§ **SOURCE PASSAGE**
..........

Before going further, it may help to illustrate how the pipeline is supposed to operate. Let Ci represent a multistep computation on data element i. Ci(j) is the jth step of the computation. The idea is to map computation steps to pipeline stages so that each stage of the pipeline computes one step. Initially, the first stage of the pipeline performs C1(1). After that completes, the second stage of the pipeline receives the first data item and computes C1(2) while the first stage computes the first step of the second item, C2(1). Next, the third stage computes C1(3), while the second stage computes C2(2) and the first stage C3(1). Fig. 4.24 illustrates how this works for a pipeline consisting of four stages. Notice that concurrency is initially limited and some resources remain idle until all the stages are occupied with useful work. This is referred to as filling the pipeline. At the end of the computation (draining the pipeline), again there is limited concurrency and idle resources as the final item works its way through the pipeline. We want the time spent filling or draining the pipeline to be small compared to the total time of the computation. This will be the case if the number of stages is small compared to the number of items to be processed. Notice also that overall throughput/efficiency is maximized if the time taken to process a data element is roughly the same for each stage.

..........

§ **LISTED RECORDS**

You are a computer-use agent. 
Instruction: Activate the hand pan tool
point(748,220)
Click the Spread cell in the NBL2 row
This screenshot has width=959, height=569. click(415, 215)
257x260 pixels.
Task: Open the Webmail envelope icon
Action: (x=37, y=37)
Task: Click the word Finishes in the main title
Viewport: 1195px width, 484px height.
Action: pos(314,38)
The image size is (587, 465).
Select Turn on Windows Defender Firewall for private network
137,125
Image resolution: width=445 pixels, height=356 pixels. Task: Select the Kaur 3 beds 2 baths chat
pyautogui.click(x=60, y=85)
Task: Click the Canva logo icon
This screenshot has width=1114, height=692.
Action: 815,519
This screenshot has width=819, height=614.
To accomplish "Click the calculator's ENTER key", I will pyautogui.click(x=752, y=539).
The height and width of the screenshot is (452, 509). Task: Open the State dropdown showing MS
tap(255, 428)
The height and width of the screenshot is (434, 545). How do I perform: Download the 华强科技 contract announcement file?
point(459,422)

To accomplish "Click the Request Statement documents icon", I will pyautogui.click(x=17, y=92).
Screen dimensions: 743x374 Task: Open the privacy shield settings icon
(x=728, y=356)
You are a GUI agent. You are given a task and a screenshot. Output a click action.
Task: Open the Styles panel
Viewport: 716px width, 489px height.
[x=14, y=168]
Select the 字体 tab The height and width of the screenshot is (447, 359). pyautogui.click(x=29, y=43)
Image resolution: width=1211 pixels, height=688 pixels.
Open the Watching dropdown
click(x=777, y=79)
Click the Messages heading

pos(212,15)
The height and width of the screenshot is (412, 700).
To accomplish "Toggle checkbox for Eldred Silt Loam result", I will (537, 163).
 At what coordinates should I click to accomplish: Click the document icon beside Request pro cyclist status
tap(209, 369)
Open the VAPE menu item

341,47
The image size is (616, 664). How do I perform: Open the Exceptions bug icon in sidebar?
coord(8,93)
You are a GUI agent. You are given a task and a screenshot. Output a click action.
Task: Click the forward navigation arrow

..........

§ **TO DO**
1) In the passage about pipeline computation, what are the answers to these?
(a) What does Ci(j) stand for?
(b) What name is given to the phase at the start, when some resources sit idle until every stage has useful work?
(c) When will the time spent filling or draining the pipeline be small compared to the total computation time?
2) Carry on the passage about pipeline computation, picking up after its final sentence.

§ **ANSWER SET**
1)
(a) The jth step of the computation on data element i.
(b) Filling the pipeline.
(c) When the number of stages is small compared to the number of items to be processed.

2)
Figure 4.24 Operation of a pipeline. Each pipeline stage i computes the i-th step of the computation.
This idea can be extended to include situations more general than a completely linear pipeline. For example, Fig. 4.25 illustrates two pipelines, each with four stages. In the second pipeline, the third stage consists of two operations that can be performed concurrently.
Figure 4.25 Example pipelines
Defining the stages of the pipeline
Normally each pipeline stage will correspond to one task. shows the basic structure of each stage.
If the number of data elements to be processed is known in advance, then each stage can count the number of elements and terminate when these have been processed. Alternatively, a sentinel indicating termination may be sent through the pipeline.
It is worthwhile to consider at this point some factors that affect performance.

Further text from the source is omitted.